The other day I was looking at a problem of determining how long a string one needs to use to identify a large text. As we increase the length of the substring, the chances of an accidental match reduces. However, there will be a sweet spot: after a point increasing the length of the substring will not give us an additional information. Today, I will try to figure out this breaking-point.
For todays experiment I will use a sample from genome data GenBank and I will compare the results with “Huckleberry Finn” by Twain. The gene data is a collection of sequences with metadata. In order to get to the genome data, I needed to strip out the metadata and get to the sequence data. Luckily that data is stored within two markers in between “ORIGIN” and “//”. You can whip up a simple perl script (I show my age, aren’t I :) to do that.
I will load the data, and then create the frequency table of n-grams and then compute the entropy of this resulting table. Changes in the entropy will give us the information we need. The following lisp function creates a frequency table for a given length n-gram.
(defun get-ngrams (file len getline)
(let* ((result (make-hash-table :test 'equal)))

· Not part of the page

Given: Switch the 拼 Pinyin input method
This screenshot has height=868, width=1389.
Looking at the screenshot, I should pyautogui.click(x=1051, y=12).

(with-open-file (in file :direction :input)
(do ((buffer
(funcall getline in)
(if (< (length buffer) (1+ len))
(concatenate 'string (subseq buffer 1) (funcall getline in))
(subseq buffer 1))))
((< (length buffer) len) result)
(let ((key (subseq buffer 0 len)))
(setf (gethash key result)
(1+ (gethash key result 0))))))))
GET-NGRAMS
And then we calculate the entropy in a modified form. See here on why I do that.
(defun temperature (hash)
(let ((result 0.0d0))
(maphash
(lambda (x y) (incf result (* y 1.0d0 (log y))))
hash)
result))
TEMPERATURE
Then, since I am looking for a phase transition, I need to look at the first derivative of the results:
(defun diff (sequence)
(let (result)
(do* ((x sequence (cdr x)))
((null (cadr x)) (nreverse result))
(push (- (cadr x) (car x)) result))))
DIFF
Now, let us see what is going on:
(defun get-line-genome (stream)
(remove-if-not
(lambda (x) (or (char= x #\a)
(char= x #\t)
(char= x #\g)
(char= x #\c)))
(read-line stream nil)))
GET-LINE-GENOME
(with-open-file (out "ngrams-out1.csv"
:direction :output
:if-exists :supersede
:if-does-not-exist :create)
(let ((temps (diff (loop for i from 1 to 17
collect (temperature
(get-ngrams
"../data/gbbct112-processed.seq"
i
'get-line-genome))))))
(dotimes (i (length temps)) (format out "~d ~12,8f~%" (1+ i) (elt temps i)))))
NIL
From this graph we see that increasing the length of n-grams do not yield much on the interval 1 to 5. There is a phase transition at n=6. Any increase result in drastic changes on the interval 6 to 10. Then there is another phase transition at n=11. This suggests that I should pay attention n-grams of length 6 and 11.
Now, I will repeat the test with Huckleberry Finn. For that I will need to modify the function which reads the lines from the input file.
(defun get-line-text (stream)
(remove-if-not
(lambda (x) (or (char= x #\Space)
(and (char>= x #\a)
(char<= x #\z))))
(read-line stream nil)))
GET-LINE-TEXT
(with-open-file (out "ngrams-out2.csv"
:direction :output
:if-exists :supersede
:if-does-not-exist :create)
(let ((temps (diff (loop for i from 1 to 40
collect (temperature
(get-ngrams
"../data/twain-huckleberry-finn.txt"
i
'get-line-text))))))
(dotimes (i (length temps)) (format out "~d ~12,8f~%" (1+ i) (elt temps i)))))
NIL
There is no phase transition in this example. The longer the n-grams the better the result. And since the entropy becomes the maximum at n=38 I must choose n=38 or higher.